Cela fait des années maintenant que des trous béants se creusent un peu plus chaque année sous les pas d’une organisation française qui ne sait plus se sortir d’aucun guêpier. Le système éducatif vacille, menaçant de faire de l’école une immense garderie. Les agressions physiques et matérielles se multiplient. Le cœur de la fonction régalienne de l’Etat est atteint lorsque la police, la justice et le système pénitentiaire sont débordés. Alors que son industrie périclite, la France voit sa croissance économique s’affaisser, la plaçant dans le peloton de queue des pays industrialisés. Et, juge de paix de la plupart de ces failles, les déficits s’ajoutent sans cesse aux déficits précédents.

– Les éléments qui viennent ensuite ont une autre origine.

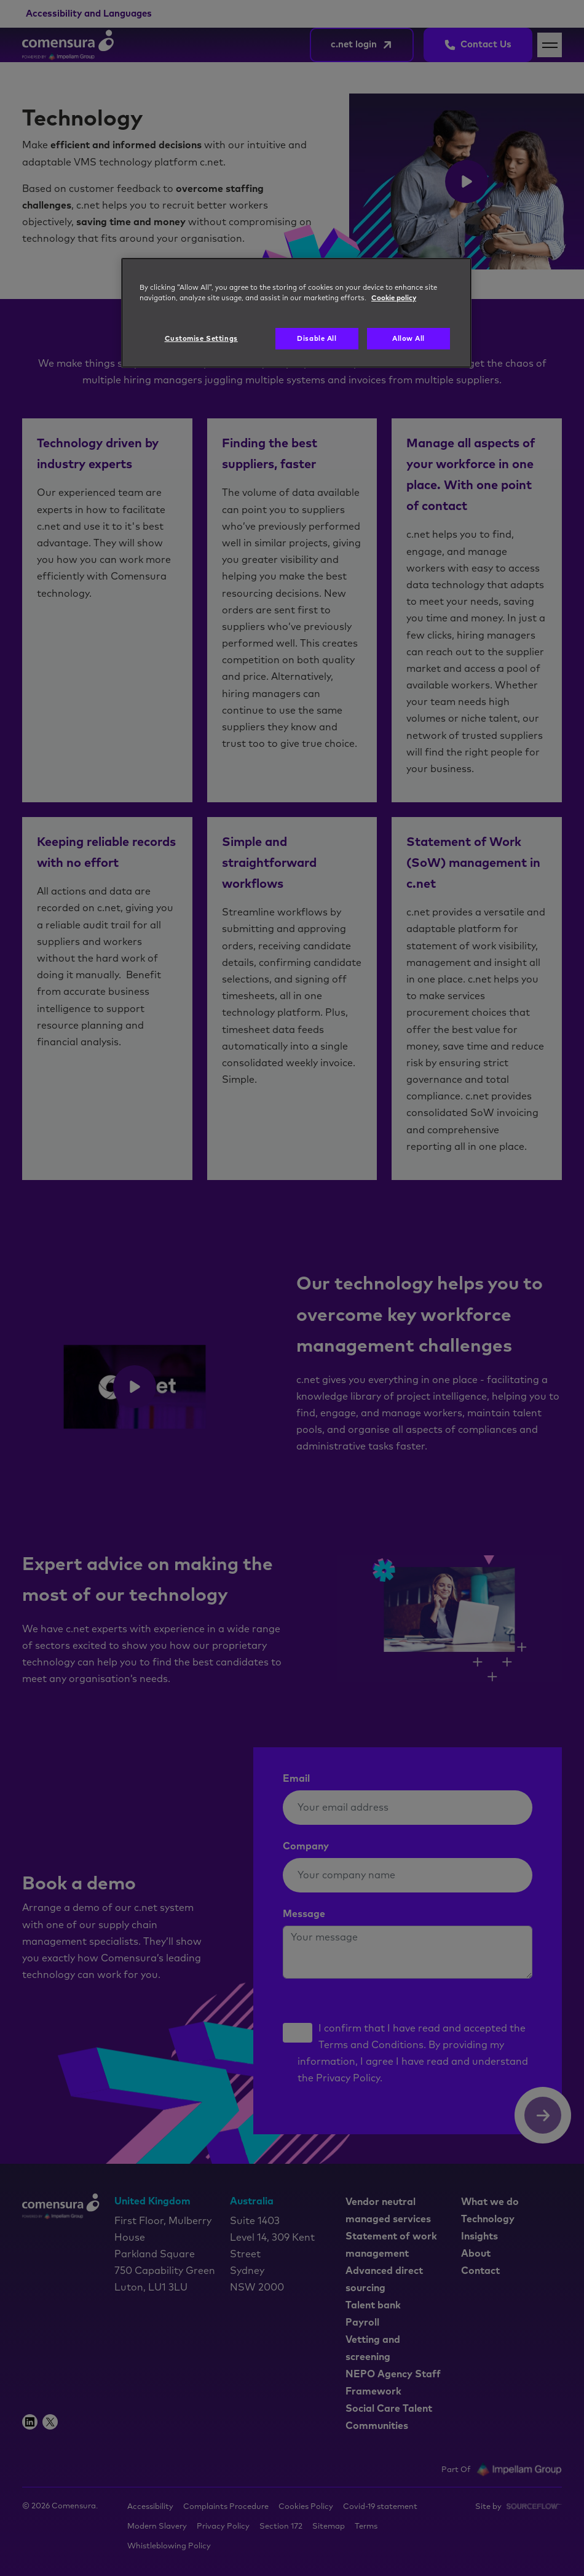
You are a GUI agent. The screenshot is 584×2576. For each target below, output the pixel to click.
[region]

Aux dernières élections, le président de la République Française a promis monts et merveilles, du travail, de l’ordre, de l’argent, la sécurité. Le chemin de la lumière était retrouvé, le chef était jeune, moderne, dynamique. Hélas, il a fallu se résoudre à constater qu’il était plus préoccupé de clinquant que d’efficacité. Petit à petit, on a compris qu’il était prêt à sacrifier la France à tous les puissants, les banquiers, les grands États et les forces cachées qui prétendaient continuer à diriger et à ponctionner le pays.
Le chef et ses amis ont cru qu’il suffisait de cacher les faits, de distribuer des indemnités à tous et de laisser en liberté les condamnés que l’on ne pouvait plus garder pour que la multitude ferme les yeux. Pendant que le système se fissurait, il est vrai qu’il fut un temps où il suffisait de parler de la liberté qui existe chez nous mais pas chez les autres, de l’égalité incomparable qui y règne et des droits de l’homme dont nos dirigeants se faisaient les thuriféraires, pour que le bon peuple se disent que des gens qui parlaient d’or ne pouvaient pas être si mauvais, qu’ils savaient où ils allaient et que seules les crises, forcément venues de l’extérieur, expliquaient les déboires nationaux.
Aussi, les trous avaient-ils beau devenir béants, l’organisation France continuait de fonctionner, nourrie de certitudes vaporeuses qui se perdaient dans l’air du temps. Il était question de remplacer Nicolas par Dominique, en attendant que Jean-François relève ce dernier cinq ans plus tard, dans le ballet bien réglé des successions alternatives au sein de l’oligarchie héréditaire.
C’est alors qu’au Sud de l’organisation France, les peuples se révoltèrent contre leurs tyrans, eux aussi bouffis de certitudes et de corruption. La-bas, ce furent les jeunes qui sonnèrent l’hallali, convaincus que leurs dirigeants les menaient à l’abattoir. Ici, pour se rassurer, les citoyens se tournèrent vers leurs dirigeants, les yeux enfin grand ouverts. Ce qu’ils virent les effara : un ministre qui frayait avec un dictateur, un zozo nommé ambassadeur, un Président dont on annulait le procès. Chacun compris soudain que la France était dirigée, et depuis longtemps, par un Conseil d’Administration composé d’incapables : des profiteurs c’était normal, des menteurs c’était encore dans l’ordre des choses, mais des imbéciles c’était trop !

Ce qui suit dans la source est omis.